Companies that rely on consumer dollars are pulling out the stops in an effort to keep their customers coming around while the economy slips into dark times. They're turning to incentives - from freebies to discounts - to retain their customers.

Even before the US economic outlook darkened as the gravity of the financial crisis came into focus, companies started to get more aggressive in their attempts to hold onto old customers and attract new ones. Telephone companies' offers for two months of free service and reduced rates, discounted gym membership renewals, and generous gift cards from high-end department stores all underscore a pervasive fear on Main Street: With the uncertainty around the credit seize-up, consumers may be digging in for a long hibernation.
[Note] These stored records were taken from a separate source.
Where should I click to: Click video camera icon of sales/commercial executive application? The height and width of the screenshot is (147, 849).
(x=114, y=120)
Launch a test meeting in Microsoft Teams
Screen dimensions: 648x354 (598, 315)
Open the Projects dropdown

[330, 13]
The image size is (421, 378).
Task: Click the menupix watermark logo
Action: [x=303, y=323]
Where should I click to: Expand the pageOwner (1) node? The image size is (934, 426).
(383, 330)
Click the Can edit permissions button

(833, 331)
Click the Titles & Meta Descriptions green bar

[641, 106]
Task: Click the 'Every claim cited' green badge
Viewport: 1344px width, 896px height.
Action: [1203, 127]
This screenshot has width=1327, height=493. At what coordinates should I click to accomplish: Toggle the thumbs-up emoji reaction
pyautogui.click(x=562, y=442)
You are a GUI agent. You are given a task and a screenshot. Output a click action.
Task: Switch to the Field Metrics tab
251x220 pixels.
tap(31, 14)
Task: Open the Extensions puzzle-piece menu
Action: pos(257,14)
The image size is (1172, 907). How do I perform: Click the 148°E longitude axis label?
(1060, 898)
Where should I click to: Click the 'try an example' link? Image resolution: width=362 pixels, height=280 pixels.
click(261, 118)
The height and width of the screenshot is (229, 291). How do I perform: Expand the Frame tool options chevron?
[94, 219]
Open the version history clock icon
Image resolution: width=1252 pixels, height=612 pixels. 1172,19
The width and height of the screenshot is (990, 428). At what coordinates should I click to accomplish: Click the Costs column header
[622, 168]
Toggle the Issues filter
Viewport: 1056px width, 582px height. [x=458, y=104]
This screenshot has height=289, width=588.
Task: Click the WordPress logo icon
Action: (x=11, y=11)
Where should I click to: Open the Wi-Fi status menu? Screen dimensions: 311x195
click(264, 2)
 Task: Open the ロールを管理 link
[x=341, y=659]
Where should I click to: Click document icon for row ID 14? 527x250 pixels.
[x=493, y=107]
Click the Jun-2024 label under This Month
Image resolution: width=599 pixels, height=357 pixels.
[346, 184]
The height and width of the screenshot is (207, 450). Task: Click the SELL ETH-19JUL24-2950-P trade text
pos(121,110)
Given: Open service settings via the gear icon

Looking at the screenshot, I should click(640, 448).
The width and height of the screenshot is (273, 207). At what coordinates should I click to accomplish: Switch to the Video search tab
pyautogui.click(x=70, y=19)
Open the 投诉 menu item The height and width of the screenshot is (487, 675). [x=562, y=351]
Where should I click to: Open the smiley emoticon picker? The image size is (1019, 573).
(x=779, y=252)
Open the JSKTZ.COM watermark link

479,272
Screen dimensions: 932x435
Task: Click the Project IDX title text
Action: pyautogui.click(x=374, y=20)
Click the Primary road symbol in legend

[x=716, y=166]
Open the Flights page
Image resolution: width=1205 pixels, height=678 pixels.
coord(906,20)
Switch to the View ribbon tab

In upstate New York and other rural communities it serves, Frontier Communications is even sending sales representatives door-to-door to persuade customers to lock in another year's worth of service at a discount rate. Those visits are effective where customers are often two-income families with busy lives, and many of those drop-ins are scheduled in advance, says Brigid Smith, a company spokeswoman. "We're sensitive to what this financial crisis means to them and we have to communicate with them," she says.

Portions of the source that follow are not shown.